Status of HIV/AIDS:
Epidemiology and Treatment
As of April 1997, there have been a cumulative total of 14, 836 cases of AIDS in Canada since the start of the epidemic. In compensation for under-reporting and delayed reporting it can be estimated that there actually have been about 20,000 AIDS cases in Canada. The estimated prevalence rate of HIV, according to the World Health Organization, is at 0.191 which indicates a decrease in cases since the start of the epidemic but still indicating that nine Canadians are infected every day. The general decline in AIDS cases can be attributed to governmental efforts regarding preventative/education campaigns in addition to improved treatments to delay the onset of AIDS.
The nation felt the most intense effects of the epidemic after a health disaster involving improperly screened blood. In the 1980's and early 90's, an estimated 1,200 Canadians were infected with HIV and 12,000-27,000 were infected with Hepatitis C. There has been a recent call for the financial compensation of these individuals.

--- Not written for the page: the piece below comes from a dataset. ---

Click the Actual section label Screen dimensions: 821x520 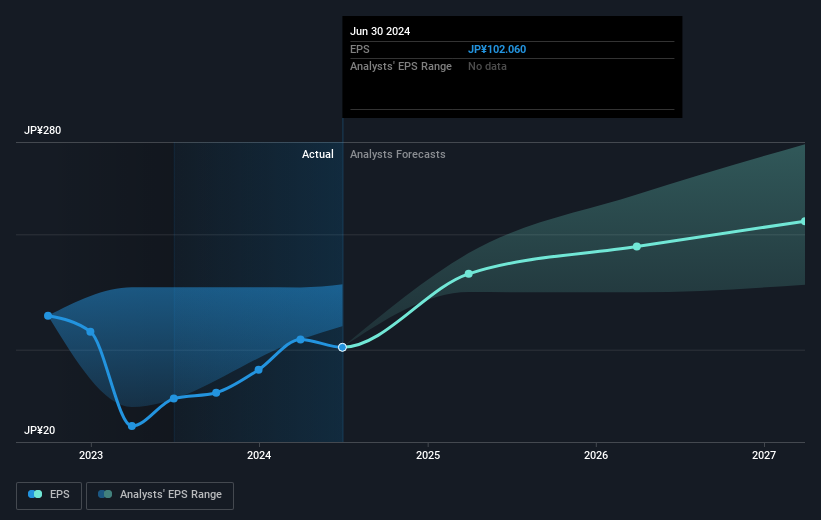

On December 1, 1997, Canada's health minister announced an allotment of $211 million over the next five years to fight the AIDS epidemic. A specific strategy was announced with six goals including: 1)measures "to prevent the spread of HIV," 2)"to find and to provide effective vaccines, drugs, and therapy," 3)finding a cure, 4)ensuring treatment for people with HIV/AIDS, 5)"minimize the adverse impact of HIV and AIDS on individuals and communities," and 6)"get at the social and the economic factors that increase the risk of infection. A ministerial council on AIDS will be created determine the plan of action(UPI).
There have been areas where the nation has been particularly concerned. One of Canada's most popular vacation spots, Vancouver, is being profoundly affected for being a Western nation. The rate of infection among drug users is estimated to be at 20% causing health officials to declare the first medical emergency in the history of Vancouver. Of particular concern is the Native population whose rates are increasing as a result of poor economic conditions at rural reservations.